[Pixel coordinate grounding data]
■ ■ ■ ■ ■
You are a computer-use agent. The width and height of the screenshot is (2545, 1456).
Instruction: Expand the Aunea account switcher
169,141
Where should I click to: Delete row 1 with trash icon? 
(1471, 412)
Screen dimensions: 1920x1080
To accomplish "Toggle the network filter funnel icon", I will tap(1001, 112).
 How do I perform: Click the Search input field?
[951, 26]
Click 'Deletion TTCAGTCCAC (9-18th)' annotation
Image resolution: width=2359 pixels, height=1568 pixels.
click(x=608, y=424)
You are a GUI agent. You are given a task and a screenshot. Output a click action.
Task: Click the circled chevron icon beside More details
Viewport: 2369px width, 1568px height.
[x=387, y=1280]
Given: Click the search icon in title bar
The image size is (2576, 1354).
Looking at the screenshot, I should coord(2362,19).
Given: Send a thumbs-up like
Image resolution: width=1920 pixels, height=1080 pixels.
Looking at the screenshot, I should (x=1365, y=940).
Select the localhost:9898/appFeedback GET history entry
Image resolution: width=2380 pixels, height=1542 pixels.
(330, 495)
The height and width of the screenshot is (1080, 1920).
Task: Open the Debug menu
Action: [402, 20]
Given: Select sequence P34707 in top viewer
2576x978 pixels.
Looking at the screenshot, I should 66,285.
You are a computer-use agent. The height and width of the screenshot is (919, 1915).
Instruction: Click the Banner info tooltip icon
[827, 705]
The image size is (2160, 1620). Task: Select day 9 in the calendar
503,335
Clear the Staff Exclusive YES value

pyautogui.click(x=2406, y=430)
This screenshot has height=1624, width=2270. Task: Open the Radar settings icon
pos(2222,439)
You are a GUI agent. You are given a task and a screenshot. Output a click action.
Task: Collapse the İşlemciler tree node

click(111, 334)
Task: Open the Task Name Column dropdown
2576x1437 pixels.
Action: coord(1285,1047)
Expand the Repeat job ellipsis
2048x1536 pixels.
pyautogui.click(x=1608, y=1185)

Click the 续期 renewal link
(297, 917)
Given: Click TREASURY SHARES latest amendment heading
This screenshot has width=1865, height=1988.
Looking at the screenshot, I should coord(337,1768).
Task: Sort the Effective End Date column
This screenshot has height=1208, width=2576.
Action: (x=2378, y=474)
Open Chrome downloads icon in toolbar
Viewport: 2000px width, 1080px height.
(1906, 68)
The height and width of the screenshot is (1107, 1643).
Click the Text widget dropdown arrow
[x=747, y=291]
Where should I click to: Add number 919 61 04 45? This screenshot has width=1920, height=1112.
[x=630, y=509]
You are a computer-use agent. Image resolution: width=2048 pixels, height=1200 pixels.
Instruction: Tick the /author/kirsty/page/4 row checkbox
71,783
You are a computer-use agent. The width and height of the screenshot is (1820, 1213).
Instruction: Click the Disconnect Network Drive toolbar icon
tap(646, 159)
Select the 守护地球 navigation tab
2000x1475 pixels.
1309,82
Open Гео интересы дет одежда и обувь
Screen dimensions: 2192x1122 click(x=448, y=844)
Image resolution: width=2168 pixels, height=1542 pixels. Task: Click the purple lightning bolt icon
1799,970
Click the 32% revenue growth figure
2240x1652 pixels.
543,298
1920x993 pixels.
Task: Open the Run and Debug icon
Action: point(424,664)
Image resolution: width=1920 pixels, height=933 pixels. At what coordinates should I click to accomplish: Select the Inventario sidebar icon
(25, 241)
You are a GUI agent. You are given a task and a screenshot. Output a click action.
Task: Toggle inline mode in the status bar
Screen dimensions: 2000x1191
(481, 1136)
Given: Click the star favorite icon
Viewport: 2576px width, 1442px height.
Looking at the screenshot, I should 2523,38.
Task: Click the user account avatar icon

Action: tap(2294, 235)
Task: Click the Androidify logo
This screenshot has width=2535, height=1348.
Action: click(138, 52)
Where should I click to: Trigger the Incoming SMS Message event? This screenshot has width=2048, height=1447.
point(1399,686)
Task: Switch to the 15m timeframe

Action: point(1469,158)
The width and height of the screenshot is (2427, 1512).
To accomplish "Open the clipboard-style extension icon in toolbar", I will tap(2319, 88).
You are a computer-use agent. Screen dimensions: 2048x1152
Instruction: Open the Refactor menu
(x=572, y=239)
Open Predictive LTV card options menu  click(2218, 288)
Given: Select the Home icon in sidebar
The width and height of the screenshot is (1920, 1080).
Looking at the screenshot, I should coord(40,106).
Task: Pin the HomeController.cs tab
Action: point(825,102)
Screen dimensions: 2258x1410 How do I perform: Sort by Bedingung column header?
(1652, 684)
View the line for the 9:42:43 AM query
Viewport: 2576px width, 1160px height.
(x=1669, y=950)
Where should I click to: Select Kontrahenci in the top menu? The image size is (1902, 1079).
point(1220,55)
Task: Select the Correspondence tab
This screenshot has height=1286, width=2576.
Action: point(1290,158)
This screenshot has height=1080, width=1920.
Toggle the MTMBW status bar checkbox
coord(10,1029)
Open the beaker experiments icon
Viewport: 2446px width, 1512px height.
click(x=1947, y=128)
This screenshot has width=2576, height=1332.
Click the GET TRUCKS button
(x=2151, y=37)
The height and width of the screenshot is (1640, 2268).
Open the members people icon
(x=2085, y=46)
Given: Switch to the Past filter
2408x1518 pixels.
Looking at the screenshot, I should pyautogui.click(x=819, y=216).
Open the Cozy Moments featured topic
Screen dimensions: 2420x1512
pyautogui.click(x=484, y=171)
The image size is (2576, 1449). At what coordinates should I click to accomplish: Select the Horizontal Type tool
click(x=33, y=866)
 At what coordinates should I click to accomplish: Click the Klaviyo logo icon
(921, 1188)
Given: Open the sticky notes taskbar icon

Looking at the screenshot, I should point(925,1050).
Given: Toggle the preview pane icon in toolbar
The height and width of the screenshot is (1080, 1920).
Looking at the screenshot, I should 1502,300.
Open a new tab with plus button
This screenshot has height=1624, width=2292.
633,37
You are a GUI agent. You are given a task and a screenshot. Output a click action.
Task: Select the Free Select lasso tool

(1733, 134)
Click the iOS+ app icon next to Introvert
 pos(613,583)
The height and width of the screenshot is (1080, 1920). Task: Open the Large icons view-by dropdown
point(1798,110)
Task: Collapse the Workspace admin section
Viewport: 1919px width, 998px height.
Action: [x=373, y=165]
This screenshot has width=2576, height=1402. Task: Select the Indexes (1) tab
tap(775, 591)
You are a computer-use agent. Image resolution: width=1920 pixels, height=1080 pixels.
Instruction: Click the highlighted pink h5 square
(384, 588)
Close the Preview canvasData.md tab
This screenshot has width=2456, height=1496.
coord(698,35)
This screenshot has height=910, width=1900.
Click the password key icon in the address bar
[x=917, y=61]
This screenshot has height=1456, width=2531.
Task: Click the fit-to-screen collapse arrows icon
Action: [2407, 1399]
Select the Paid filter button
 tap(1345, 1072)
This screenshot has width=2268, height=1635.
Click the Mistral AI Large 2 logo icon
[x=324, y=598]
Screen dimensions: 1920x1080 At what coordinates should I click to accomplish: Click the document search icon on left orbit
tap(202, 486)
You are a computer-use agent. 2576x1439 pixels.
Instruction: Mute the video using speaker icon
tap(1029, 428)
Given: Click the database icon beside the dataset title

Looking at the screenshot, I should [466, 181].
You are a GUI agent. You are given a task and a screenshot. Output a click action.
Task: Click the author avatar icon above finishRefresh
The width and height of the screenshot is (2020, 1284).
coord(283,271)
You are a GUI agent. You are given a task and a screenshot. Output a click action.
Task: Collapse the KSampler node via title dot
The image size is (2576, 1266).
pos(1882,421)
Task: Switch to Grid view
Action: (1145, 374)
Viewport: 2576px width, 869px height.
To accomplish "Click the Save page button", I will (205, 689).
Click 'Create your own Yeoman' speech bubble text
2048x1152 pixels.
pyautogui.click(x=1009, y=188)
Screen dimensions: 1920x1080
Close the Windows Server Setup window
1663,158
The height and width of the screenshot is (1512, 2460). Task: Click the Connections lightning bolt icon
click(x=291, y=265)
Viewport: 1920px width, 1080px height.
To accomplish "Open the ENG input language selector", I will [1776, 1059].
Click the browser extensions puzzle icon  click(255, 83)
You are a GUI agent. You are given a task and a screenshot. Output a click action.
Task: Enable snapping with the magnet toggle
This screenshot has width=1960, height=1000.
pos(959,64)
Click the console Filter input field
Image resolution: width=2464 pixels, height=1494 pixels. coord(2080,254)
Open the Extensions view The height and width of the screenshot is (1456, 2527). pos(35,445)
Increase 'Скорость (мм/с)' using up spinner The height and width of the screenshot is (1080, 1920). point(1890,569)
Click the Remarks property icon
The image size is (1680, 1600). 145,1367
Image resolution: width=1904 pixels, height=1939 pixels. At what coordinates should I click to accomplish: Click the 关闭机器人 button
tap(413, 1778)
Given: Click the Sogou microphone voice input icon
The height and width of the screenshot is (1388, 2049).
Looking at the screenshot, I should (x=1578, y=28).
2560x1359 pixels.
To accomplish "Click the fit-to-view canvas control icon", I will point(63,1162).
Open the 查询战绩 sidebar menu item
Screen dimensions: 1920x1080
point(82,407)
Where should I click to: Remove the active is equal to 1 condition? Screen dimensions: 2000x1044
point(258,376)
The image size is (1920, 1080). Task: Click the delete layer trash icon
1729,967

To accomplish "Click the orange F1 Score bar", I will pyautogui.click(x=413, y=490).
■ ■ ■ ■ ■
YOUR OBJECTIVE
State how many lines of the records contain the word "computer". Give that number alone.

PROBLEM SOLUTION
7